Ponsacco, «offese razziste all’Elba» e un giocatore in ospedale: la squadra abbandona il campo – L’Audace ribatte: «Tutto falso»
Succede di tutto nello spareggio del girone D di Prima categoria: il mister dei rossoblù racconta tutto in un video. Il presidente del club dell’isola ribatte: «Si assume la responsabilità di quello che dice»

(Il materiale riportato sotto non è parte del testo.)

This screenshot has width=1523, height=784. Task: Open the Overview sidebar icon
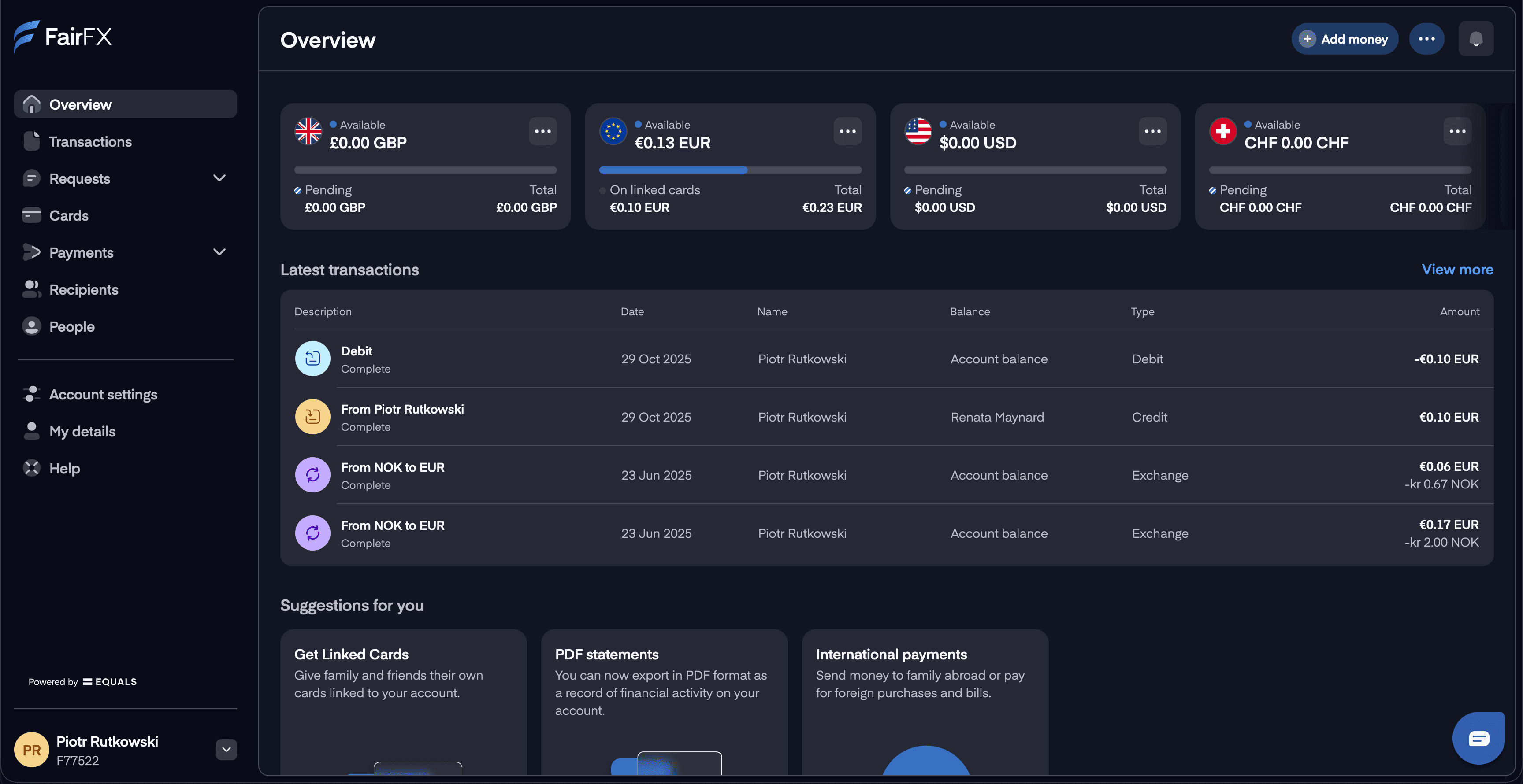pyautogui.click(x=32, y=104)
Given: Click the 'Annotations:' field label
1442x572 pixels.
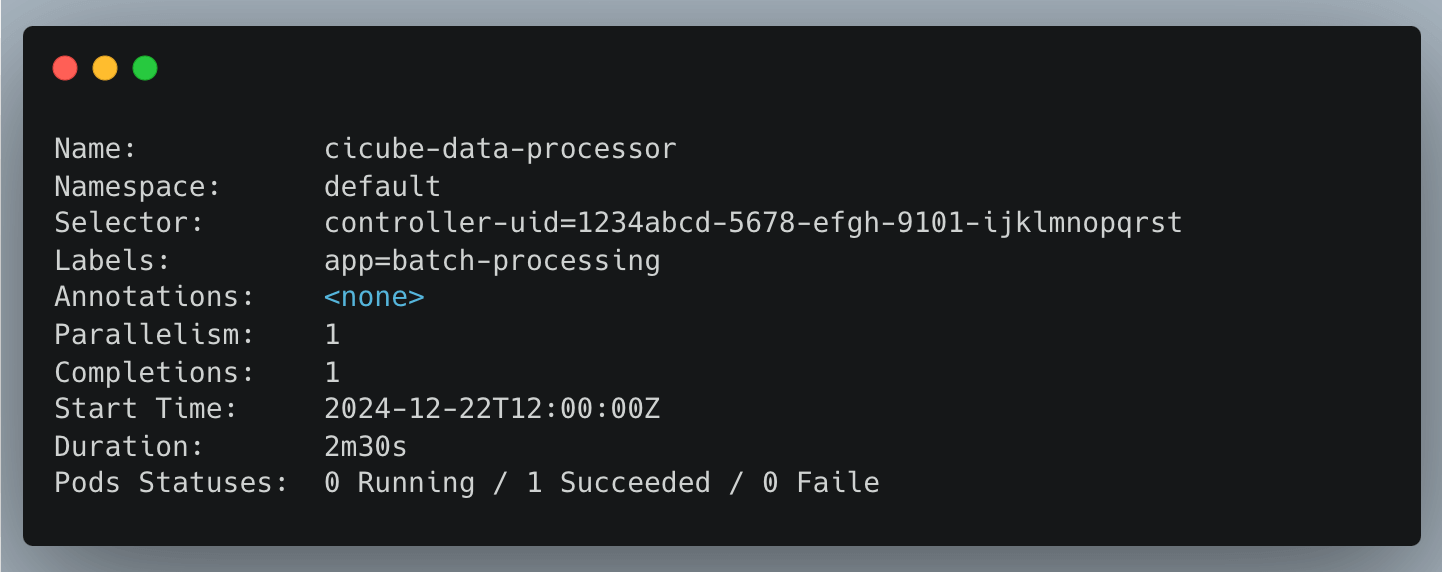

PORTOFERRAIO. Doveva essere una sorta di spareggio salvezza nel campionato di calcio di Prima Categoria, girone D. Ma quello che è successo allo stadio Lupi, a Portoferraio, domenica 8 marzo, con il calcio ha davvero poco a che fare fra presunte offese razziste, parapiglia in campo, nervi tesi sugli spalti, con l’intervento dei carabinieri e con la partita terminata prima del fischio finale, con il risultato di 2-0 per l’Audace di Portoferraio, per l’abbandono del campo da parte della squadra ospite del Fc Ponsacco 1920. Non solo. Un giocatore di colore del Ponsacco è finito all’ospedale di Portoferraio «in stato confusionale» e per fare degli «accertamenti» dopo essere «stato picchiato e pesantemente offeso per tutta la partita», ha denunciato l’allenatore ospite Francesco Dadà in un video postato sui social. «Si è fatto male da solo tirando un calcio a un bidone dell’acqua, fuori dallo spogliatoio. Nessuno dei giocatori dell’Audace lo ha toccato, se ha detto quelle cose nel video ne risponderà dal punto di vista legale», ribatte il presidente del club elbano, Luca Baldi, ex vicesindaco del Comune di Portoferraio. Per lui la ricostruzione dei fatti attuata dall’allenatore del Ponsacco è falsa.
«Io e Jamil restiamo qua»
La squadra è rientrata in continente con il traghetto nel pomeriggio di domenica 8 marzo. Ma senza l’allenatore Francesco Dadà e uno dei giocatori. «Io e Jamil restiamo qua», racconta il mister ponsacchino autoriprendendosi con il telefonino davanti all’ospedale elbano. Prima racconta la partita partendo dallo 0-1 incassato per disattenzione, poi un rigore non dato, un cambio di modulo e un altro (quello del 2-0) «inesistente», dice Dadà, segnato dagli elbani. Poi lo sport, nel racconto, finisce. «A quel punto è successo di tutto, insulti da fuori tutta la partita. C’è stato un diverbio con il nostro giocatore Jamil che è stato picchiato e pesantemente offeso con cori razzisti. Poi è stato buttato fuori un dirigente di loro e dei giocatori perché hanno messo le mani addosso. Per questo abbiamo abbandonato il campo. Ora tutta la squadra è ripartita, io sono qua all’ospedale di Portoferraio con Jamil che sta facendo degli accertamenti. Ho chiamato i carabinieri perché il giocatore ha chiesto espressamente le forze dell’ordine e l’assistenza medica. Una brutta pagina di calcio, ora vediamo cosa succederà nelle sedi opportune».
«Si è fatto male da solo»
«Sì, mi hanno detto del video. Ora vado a vederlo. Di certo l’allenatore risponderà per quello che ha raccontato nel video». Luca Baldi, presidente dell’Audace Portoferraio non solo non accetta la ricostruzione social di Dadà, ma la ribalta completamente. «L’allenatore del video è lo stesso che, squalificato, ha urlato di tutto fuori dalla rete per tutta la partita – racconta – abbiamo segnato il 2-0 su rigore, poi si sono litigati un nostro giocatore e il giocatore del Ponsacco. Non so cosa sia stato detto. È iniziato un parapiglia in campo, ho allertato la forza pubblica. Ma quando la situazione è tornata alla calma, la squadra ospite ha lasciato il campo». A questo punto il racconto prende una direzione completamente diversa. «Io ero con i giocatori dell’Audace in mezzo al campo, compresi quelli della panchina. Assieme all’arbitro. I giocatori ospiti hanno tirate delle sedie in campo dalla zona degli spogliatoi, poi uno di loro (Jamil ndr) ha sferrato un calcio a un bidone e si è fatto male. Non metteva più il piede in terra. Nessuno lo ha toccato, di certo non i nostri giocatori che erano in mezzo al campo. Inutile fare lo spettacolo in video all’ospedale. Ne risponderà». Insomma, la partita è finita. Ma la storia, forse, no.